───── PASSAGE TO READ ─────
In any event, the Commission reasonably also found that OSS falls within Section 3(29)'s two-part definition of "network element." See 47 U.S.C. 153(29). First, operational support systems readily qualify as "facilit[ies] * * * used in the provision of a telecommunications service," and their functions are "features, functions, and capabilities that are provided by means of such facilit[ies]." Ibid.; see J.A. 117 (_ 517)); Pet. App. 42a-43a (agreeing with Commission).31 Moreover, the second sentence of Section 3(29) includes what is largely an express itemization of OSS: "databases * * * and information sufficient for billing and collection or used in the transmission, routing, or other provision of a telecommunications service." 47 U.S.C. 153(29); J.A. 117 (_ 517); Pet. App. 43a. The incumbents' approach would exclude several enumerated items-such as "databases" and "billing and collection" information-from the scope of the network elements to which new entrants may gain efficient, nondiscriminatory access, and that alone confirms that their approach is wrong.32 See Pet. App. 43a-44a. Finally, if Sections 3(29) or 251(c)(3) were ambiguous on this or any other issue, the Commission's approach would be entitled to substantial deference. See Chevron, 467 U.S. at 843-844.
b. The incumbents next contend that the Commission improperly designated vertical switching features (e.g., call forwarding, caller identification, and call waiting) as "network elements." Bell Atl. Br. 71-72. In fact, however, the Commission expressly declined to unbundle the switch "into a basic switching element and independent vertical feature elements." J.A. 88 (_ 414). What the Commission did determine is that vertical features "are provided through operation of hardware and software comprising the 'facility' that is the switch"; that they are thus "'features' and 'functions' of the switch"; and that new entrants obtaining access to the switch are entitled to make use of those functions (just like other functions) of the element they have paid for. J.A. 87-88 (_ 413) (quoting 47 U.S.C. 153(29)).
───── GIVEN ENTRIES ─────
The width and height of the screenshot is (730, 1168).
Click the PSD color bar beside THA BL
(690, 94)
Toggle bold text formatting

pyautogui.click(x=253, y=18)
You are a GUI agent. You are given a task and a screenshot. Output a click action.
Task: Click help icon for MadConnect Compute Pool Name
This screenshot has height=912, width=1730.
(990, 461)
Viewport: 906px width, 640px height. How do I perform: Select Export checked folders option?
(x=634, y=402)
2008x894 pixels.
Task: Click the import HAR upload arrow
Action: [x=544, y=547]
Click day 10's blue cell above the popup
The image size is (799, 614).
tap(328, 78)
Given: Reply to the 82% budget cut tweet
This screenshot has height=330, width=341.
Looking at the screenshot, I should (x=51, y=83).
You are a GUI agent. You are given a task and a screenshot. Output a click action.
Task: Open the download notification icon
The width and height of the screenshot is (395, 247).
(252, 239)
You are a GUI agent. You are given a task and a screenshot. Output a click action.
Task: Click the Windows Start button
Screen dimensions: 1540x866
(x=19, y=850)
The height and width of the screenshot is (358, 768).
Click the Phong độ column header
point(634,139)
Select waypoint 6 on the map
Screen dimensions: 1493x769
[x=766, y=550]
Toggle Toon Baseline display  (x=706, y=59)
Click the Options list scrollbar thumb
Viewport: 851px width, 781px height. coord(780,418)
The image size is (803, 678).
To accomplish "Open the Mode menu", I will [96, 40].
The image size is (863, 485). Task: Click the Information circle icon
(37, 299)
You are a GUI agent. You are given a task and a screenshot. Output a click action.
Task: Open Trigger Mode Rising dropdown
─────
SET EXERCISE 1:
Repeat everything in the network elements passage from "b. The incumbents" down to "47 U.S.C. 153(29)).".
SET EXERCISE 2:
In the network elements passage, which examples of vertical switching features are given?
The data plays no part in what comes next.

RESPONSE 1:
b. The incumbents next contend that the Commission improperly designated vertical switching features (e.g., call forwarding, caller identification, and call waiting) as "network elements." Bell Atl. Br. 71-72. In fact, however, the Commission expressly declined to unbundle the switch "into a basic switching element and independent vertical feature elements." J.A. 88 (_ 414). What the Commission did determine is that vertical features "are provided through operation of hardware and software comprising the 'facility' that is the switch"; that they are thus "'features' and 'functions' of the switch"; and that new entrants obtaining access to the switch are entitled to make use of those functions (just like other functions) of the element they have paid for. J.A. 87-88 (_ 413) (quoting 47 U.S.C. 153(29)).

RESPONSE 2:
Call forwarding, caller identification, and call waiting.